When the Communists won the elections in 2001, president Vladimir Voronin began a campaign for Moldova’s unique identity.

“Our language” also being the language referred to in the national anthem of the same name.

President Voronin essentially holds the same view that “our language” is Romanian, but he maintains the right to call it Moldovan. He says, “The Moldovan Republic's Constitution says that the country's national language is Moldovan, not Romanian. Yes, they are identical. But historically it’s called Moldovan, and it’s going to stay that way”. His crusade continues on through the decade. In January 2008 he was giving a speech at the European Commission and when he was only provided with a Romanian interpreter, “the little makeshift booth housing the interpreter initially sported a sign saying ‘English -- moldovenesc.’ Before the long wait for the press conference was over, however, the sign had disappeared.
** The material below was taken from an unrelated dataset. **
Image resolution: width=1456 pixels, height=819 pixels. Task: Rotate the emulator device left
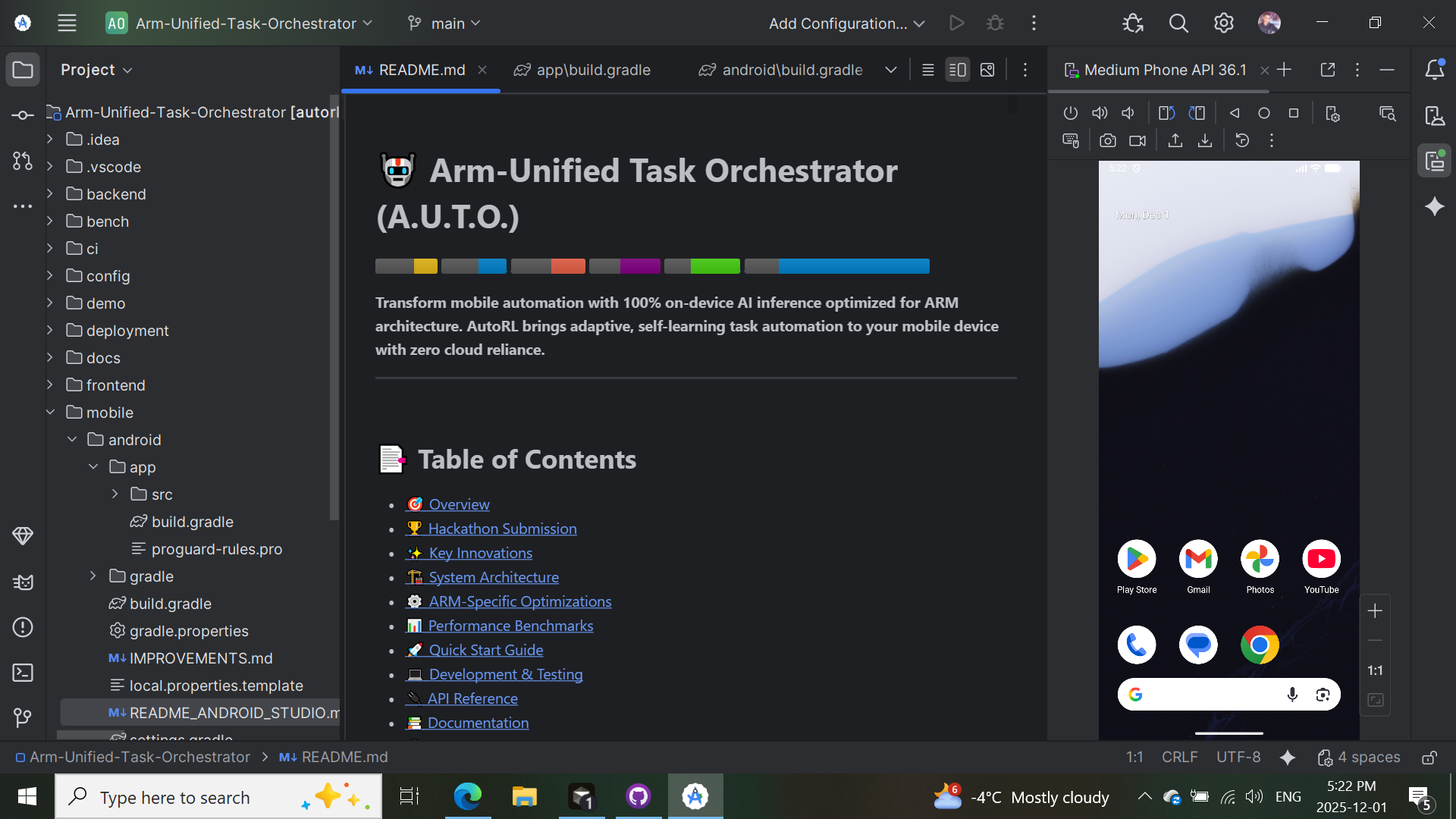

European Commission officials had apparently been advised that it offended the sensitivities of EU member Romania.” When the she came out of her booth, “she told RFE/RL she was Romanian.”.  
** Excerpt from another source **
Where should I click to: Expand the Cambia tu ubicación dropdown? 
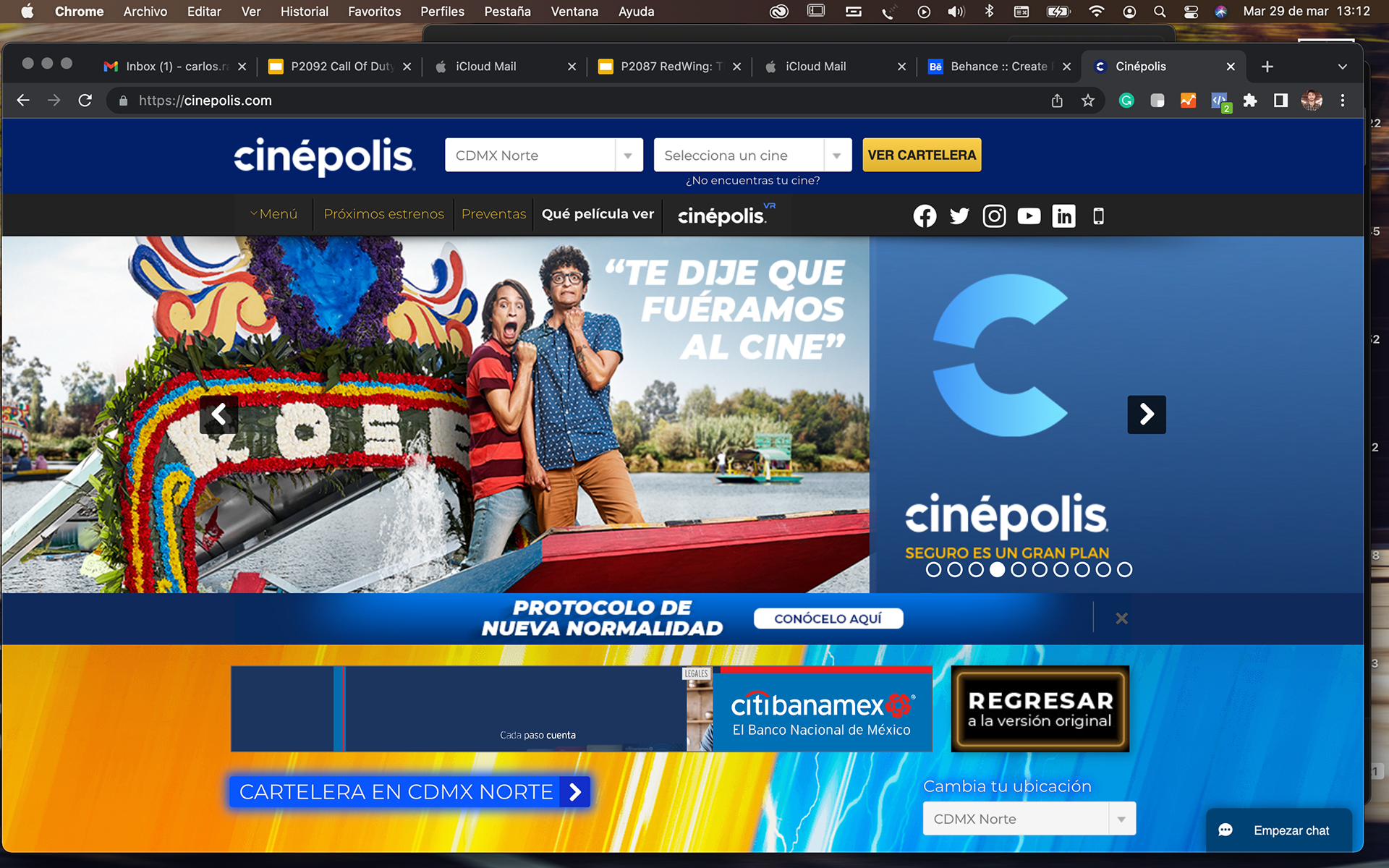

At a conference in Munich, the Romanian Foreign Minister Adrian Cioroianu addressed President Voronin in French about the advantage their respective countries share because they speak the same language.  The president responded in Russian, “I have answered a million times, and I will answer again a billion times: It's up to the population to name its country's language…We held a referendum on October 1, 2004, in which 87 percent defined their language as Moldovan”. This political stubbornness is nothing new. “During the Soviet occupation, at meetings between Romanian and Moldovan officials, Moldovan officials…insisted that translators be used”. The citizens of Moldova also know that it’s about ideology, not history.  In February 2008 RFE/RL went to Chisinau to ask locals what they thought. One man said that even though Russian has modified Romanian, “It is easy to realize that we do not need translators between two brothers, who can understand each other alone. Mr. Voronin mixes up two things: his political ideology with the roots of this people and the history of this people". According to the 2003 Stati dictionary, this is also true.  With numerous directly Romanian words, it means Moldovans speak Romanian and vice versa.
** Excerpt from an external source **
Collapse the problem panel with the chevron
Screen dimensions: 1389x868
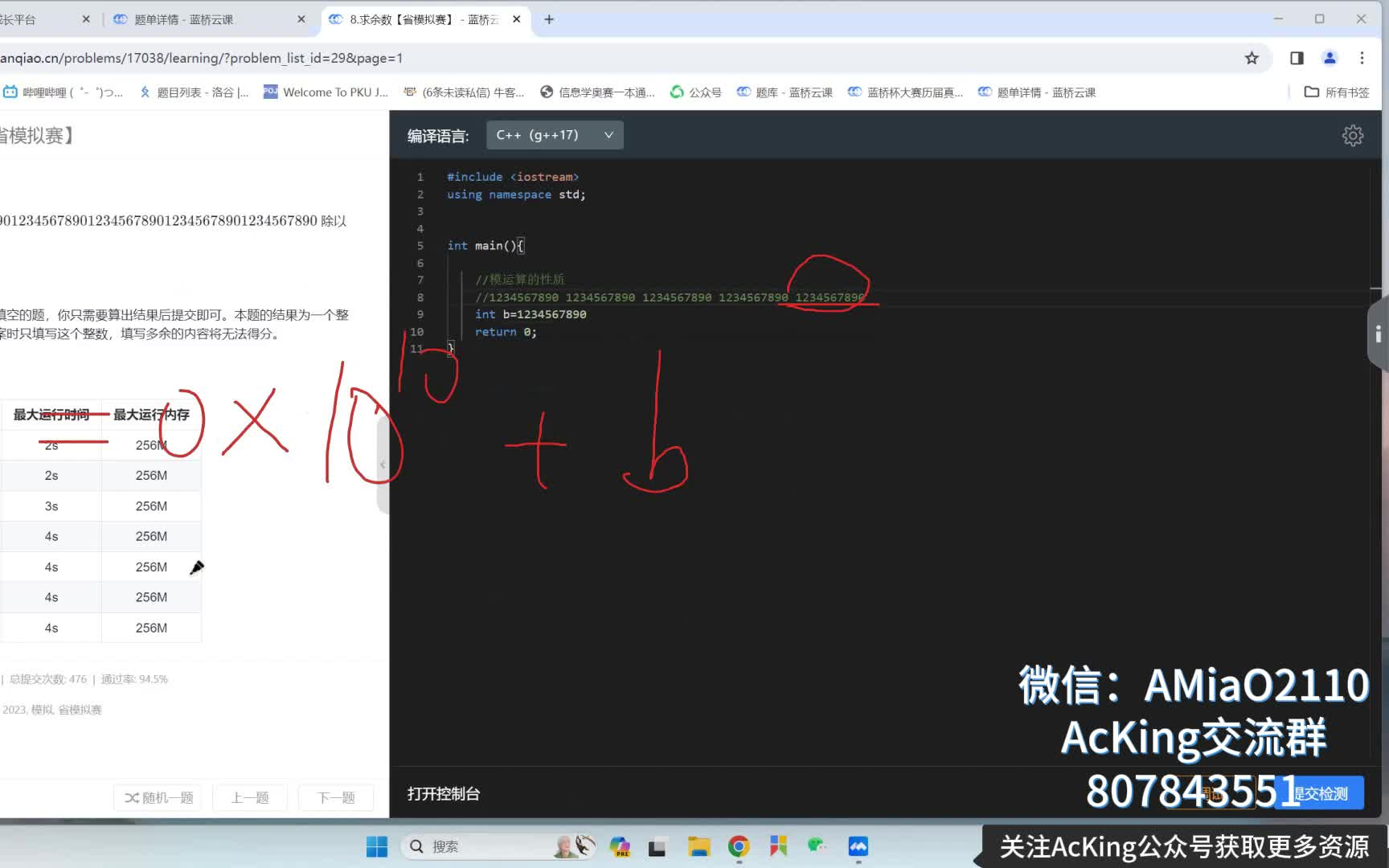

In 2003, the Moldovan language made a monumental step in corpus planning with the Vasile Stati dictionary, written by a “left-wing politician and linguistic champion of ‘Moldovanness’”. Yet the work is recognized as a “bogus dictionary” and “piece of nonsense” by The Moldovan Institute of Linguistics. In trying to prove how separate the two languages are, it only succeeded in proving how they are alike and the lengths politicians will go to make an ideological stance.  The book was compiled partly in response to Adrian Năstase, one time Prime Minister of Romania, who insisted he needed to see a dictionary before he’d call the language Moldovan. Năstase once “jokingly pretended to switch from Romanian to Moldovan during the course of a speech”. Many of the words are not even translations and then some “translations” are just “instances where the medial “î / â” distinction occurs, written with a medial “î” rather than “â” and so conform to Moldovan rather than standard Romanian orthography… Stati is obliged to concentrate almost exclusively on vocabulary, rather than linguistic, differences in the dictionary”.  Typical of the vocabulary are different words for a cucumber, where as in Romanian, the same word means “melon”12.